Talking Heads singles chronology
| "Once in a Lifetime" (1981) | "Houses in Motion" (1981) | "Life During Wartime" (live) (1982) |

Official audio
- "Houses in Motion" on YouTube

= Houses in Motion =

"Houses in Motion" is the second and final single from Remain in Light (1980), the fourth studio album by the American rock band Talking Heads. An alternate mix of the song was released in vinyl form in May 1981 and peaked at No. 50 on the UK singles chart.

== Recording and style ==
The song features a brass lead played by avant-garde trumpeter Jon Hassell. Talking Heads' lead vocalist and chief lyricist David Byrne remixed the song with Remain in Light producer Brian Eno at Compass Point Studios in the Bahamas in the summer of 1980. The B-side "Air" is from the band's third studio album Fear of Music (1979).
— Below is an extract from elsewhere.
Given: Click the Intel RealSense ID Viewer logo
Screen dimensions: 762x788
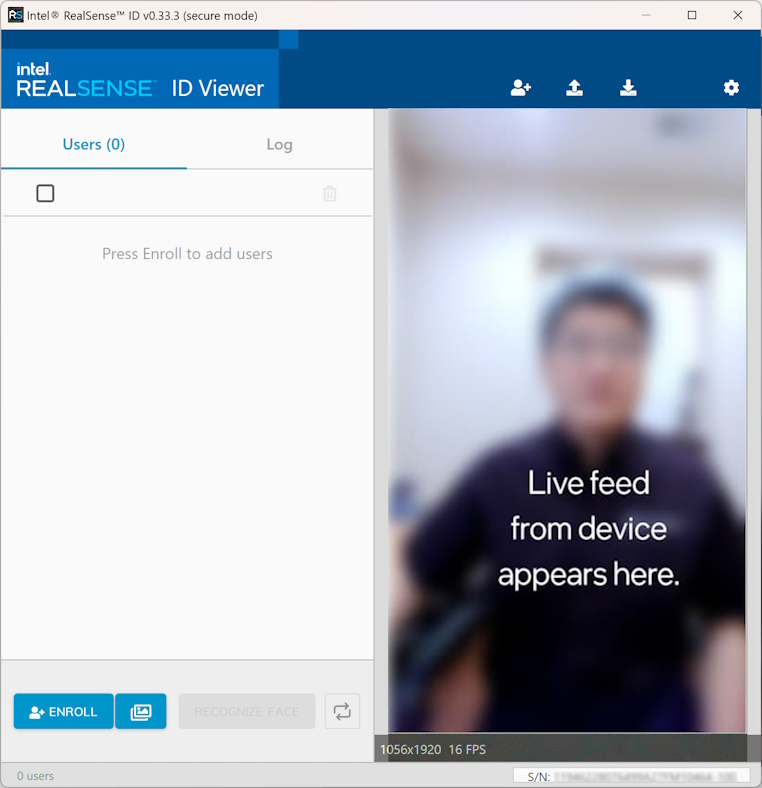Looking at the screenshot, I should tap(140, 80).
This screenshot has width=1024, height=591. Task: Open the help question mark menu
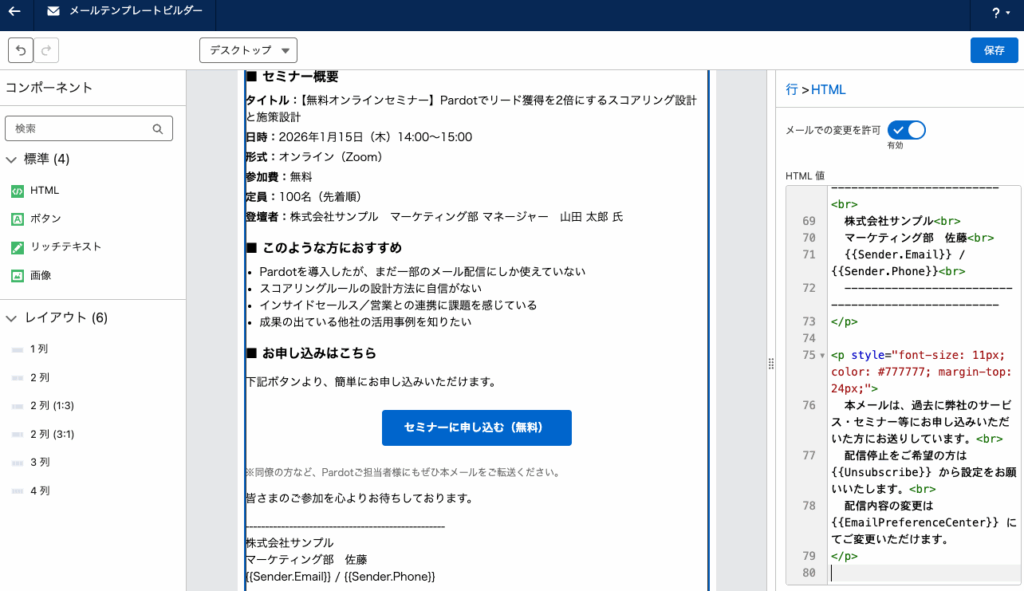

The cover artwork is by designer Thomi Wroblewski.

== Track listing ==
1. "Houses in Motion" – 4:33
2. "Air" – 3:34
- The 12" version included an extra live version of "Houses of Motion".

== Charts ==

| Chart (1981) | Peak position |
|---|---|
| Irish Singles Chart | 26 |
| UK singles chart | 50 |

== Live performance ==
Talking Heads regularly performed the song live from August 1980 to December 1983. A recording from November 1980 at the Emerald City club in Cherry Hill, New Jersey was included on their double live album, The Name of This Band Is Talking Heads (1982).
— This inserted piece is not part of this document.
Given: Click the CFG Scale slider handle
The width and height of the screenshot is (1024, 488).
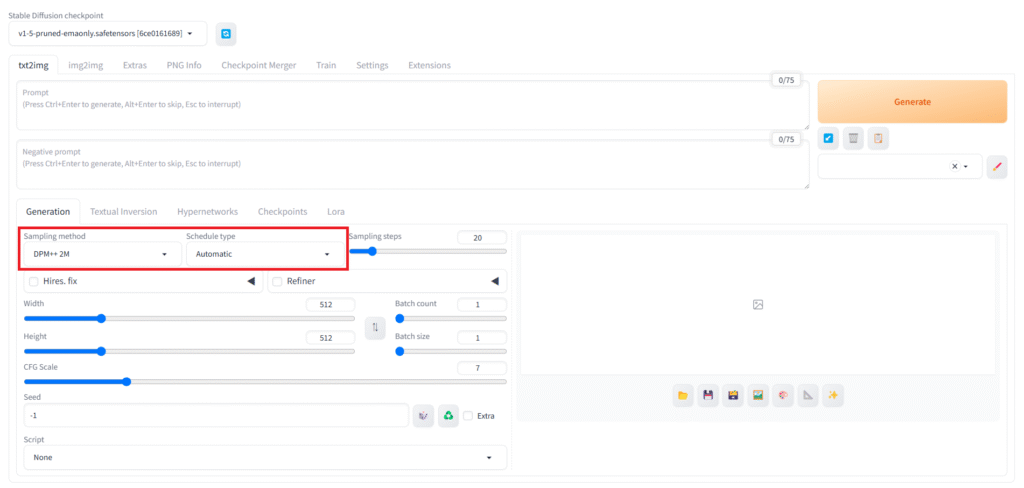Looking at the screenshot, I should point(126,381).
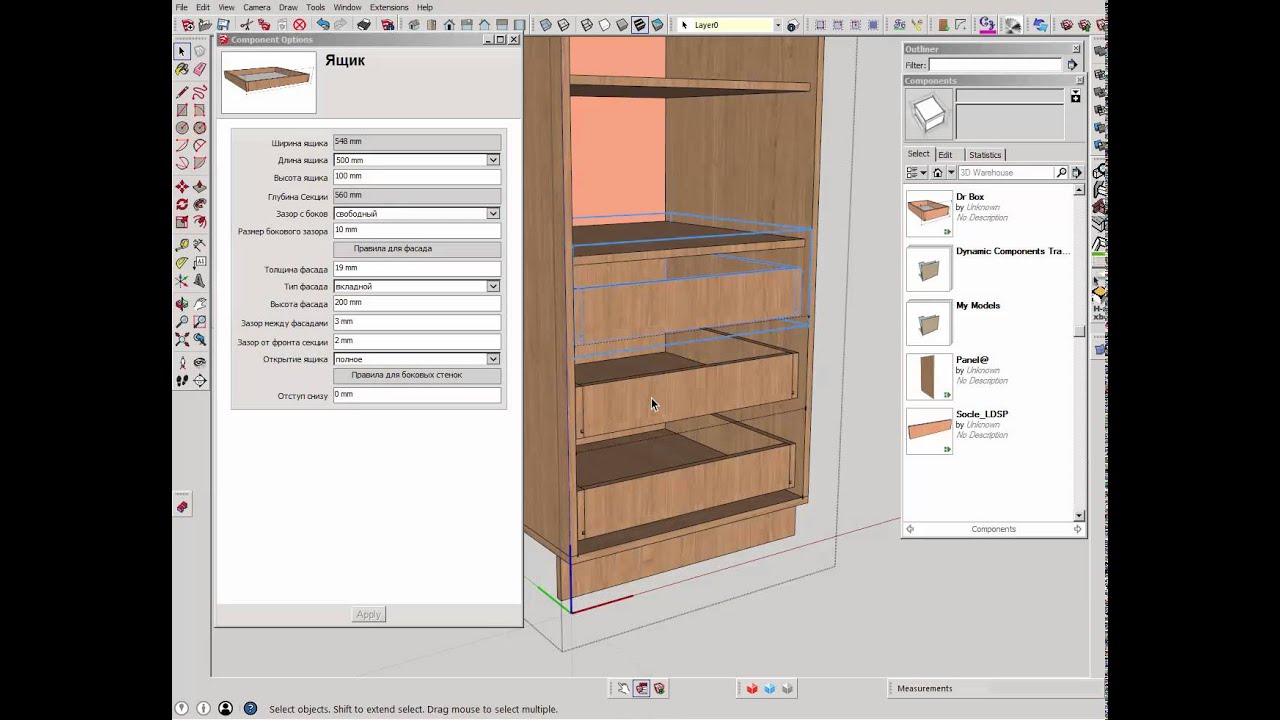Switch to the Statistics tab

pos(984,155)
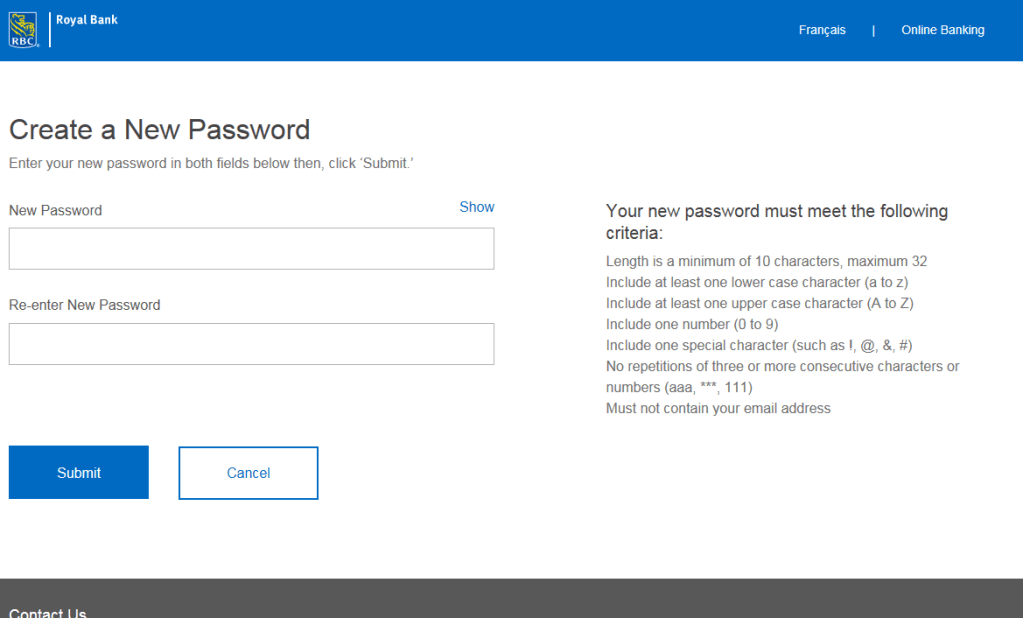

Byrne also performed the song throughout his 2008–2009 Songs of David Byrne and Brian Eno Tour, with a performance featuring in the documentary film Ride, Rise, Roar (2010).

== Cover versions ==
British post-punk band A Certain Ratio recorded a cover of the song in 1980 at Strawberry Studios. It was intended to feature vocals from Grace Jones, who attended the recording session, but these were not completed. The track was eventually released with its scratch vocal by the band's Jez Kerr intact on the 2019 box set acr:box.